Friedel in der Schweiz

Erdmann Kühn

von Erdmann Kühn

Story

Am Hauptbahnhof steigen der kleine Friedel und seine Tante in den D-Zug. Der Schaffner kommt und knipst ein kleines Loch in seine Fahrkarte. Auf der kleinen Karte aus brauner Pappe steht BERN. “Gibt es da auch Bären?” fragt er. Die Tante lacht und erzählt ihm von den Bären im Berner Zoo und dem Bären im Stadtwappen. Friedel erzählt vom steinernen Bären im Eisbärenweg am Schäfersee, wo er immer mit den anderen Kindern auf der Straße spielt.

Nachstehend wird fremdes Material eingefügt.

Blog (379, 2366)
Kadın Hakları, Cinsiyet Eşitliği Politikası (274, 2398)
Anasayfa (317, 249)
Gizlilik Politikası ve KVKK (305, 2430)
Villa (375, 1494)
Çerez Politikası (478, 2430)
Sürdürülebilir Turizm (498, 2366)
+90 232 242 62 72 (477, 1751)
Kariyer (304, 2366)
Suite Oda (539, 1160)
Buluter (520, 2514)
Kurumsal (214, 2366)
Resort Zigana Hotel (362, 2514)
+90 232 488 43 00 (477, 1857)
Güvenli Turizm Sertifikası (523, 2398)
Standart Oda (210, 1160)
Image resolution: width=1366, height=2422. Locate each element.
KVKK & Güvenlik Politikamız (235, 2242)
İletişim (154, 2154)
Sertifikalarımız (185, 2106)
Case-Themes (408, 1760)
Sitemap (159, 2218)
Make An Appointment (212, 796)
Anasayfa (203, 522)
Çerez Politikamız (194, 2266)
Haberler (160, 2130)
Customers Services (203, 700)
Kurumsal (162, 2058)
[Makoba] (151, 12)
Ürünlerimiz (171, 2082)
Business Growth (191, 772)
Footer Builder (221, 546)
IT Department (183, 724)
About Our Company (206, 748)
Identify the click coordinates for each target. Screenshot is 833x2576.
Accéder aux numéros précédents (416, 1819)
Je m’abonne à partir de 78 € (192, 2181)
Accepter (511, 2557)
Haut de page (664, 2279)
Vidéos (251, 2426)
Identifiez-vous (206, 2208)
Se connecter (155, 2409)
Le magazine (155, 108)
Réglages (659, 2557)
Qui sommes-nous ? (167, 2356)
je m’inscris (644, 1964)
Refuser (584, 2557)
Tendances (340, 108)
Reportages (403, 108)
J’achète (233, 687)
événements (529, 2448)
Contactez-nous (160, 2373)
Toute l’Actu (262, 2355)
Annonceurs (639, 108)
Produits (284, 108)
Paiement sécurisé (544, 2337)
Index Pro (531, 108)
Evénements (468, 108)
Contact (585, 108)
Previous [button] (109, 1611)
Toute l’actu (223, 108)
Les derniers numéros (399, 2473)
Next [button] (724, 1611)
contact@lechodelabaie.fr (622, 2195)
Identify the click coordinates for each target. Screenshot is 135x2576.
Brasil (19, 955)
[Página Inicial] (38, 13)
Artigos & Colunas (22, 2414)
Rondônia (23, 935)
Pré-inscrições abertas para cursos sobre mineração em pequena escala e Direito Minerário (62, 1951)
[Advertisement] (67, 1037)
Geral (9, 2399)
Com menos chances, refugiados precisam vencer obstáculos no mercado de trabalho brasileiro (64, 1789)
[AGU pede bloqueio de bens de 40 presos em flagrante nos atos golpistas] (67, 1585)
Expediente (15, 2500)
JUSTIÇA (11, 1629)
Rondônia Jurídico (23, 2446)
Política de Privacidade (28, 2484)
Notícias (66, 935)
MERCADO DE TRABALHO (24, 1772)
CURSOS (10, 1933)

Lang dauert die Fahrt. Er sieht den Kölner Dom und den Rhein, an dem sie viele Stunden entlang fahren. Es wird schon dunkel, als sie in Basel ankommen. Dort müssen sie umsteigen. Schon auf dem Bahnsteig hört er viele Stimmen, die er nicht versteht. Ein freundlicher älterer Herr im Abteil fragt ihn etwas, das er nicht richtig versteht. Jetzt hält er ihm eine Tüte mit Bonbons hin und fragt: “Zücki?” Friedel schaut zur Tante, die nickt. Er nimmt sich ein Zücki, bedankt sich und setzt sich schnell wieder neben die Tante, um den quietschgelben Bonbon auszupacken und in den Mund zu schieben. Ah, so schmeckt also die Schweiz!

Wie sie aussieht? Dunkel, geheimnisvoll. Es ist Nacht geworden, ab und zu gibt es Lichter in der Ferne oder einen hell erleuchteten, entgegenkommenden Zug, der in Sekundenschnelle wieder verschwunden ist. Mehrmals fahren sie durch Tunnel, dann wird es richtig finster. Der Zug sieht anders aus als der D-Zug aus Hannover. Überall sind kleine weiße Kreuze auf rotem Hintergrund zu sehen, auf den Mülleimern, den Wänden, den Fenstern. Tante Christel braucht ihm nicht zu erklären, was das ist. Er weiß es schon, zu Hause hat er ein Buch mit Flaggen.

Einige Leute im Abteil schlafen, auch der Tante klappen ein paar Mal kurz die Augen zu. Den Schaffner versteht er gar nicht, aber er weiß ja inzwischen, was der sehen will und reicht ihm die kleine Fahrkarte, auf der BERN steht. In Bern werden sie am Ausgang von einem jungen Pärchen erwartet. Die beiden sprechen Französisch und lachen freundlich, als er “Bonjour!” versucht, das er von der Tante gelernt hat. Am Parkplatz wartet das Auto, das sie nach Le Locle bringen soll. CITROEN buchstabiert er, wie Zitrone, auch die Scheinwerfer sind gelb. Das Heckfenster steht wie ein spitzer Raubfisch-Zacken schräg nach außen.

Er klettert auf die Rückbank an die Innenseite der Raubfischflosse und versinkt in den weichen, roten Polstern. Bald sind sie aus der Stadt herausgefahren, es wird wieder dunkel. Der Motor brummt gemütlich, das Auto wiegt sich hin und her in den Kurven der endlosen Landstraße. Als er wieder wach wird, steht das Zitronenfischauto schon auf einem Hof, Gepäck wird ausgeladen. Er hat das französische Wort für Guten Tag vergessen und ist noch ganz verschlafen. Als er die Tür öffnet, sagt er, zum großen Entzücken der versammelten Mannschaft: “Zücki!”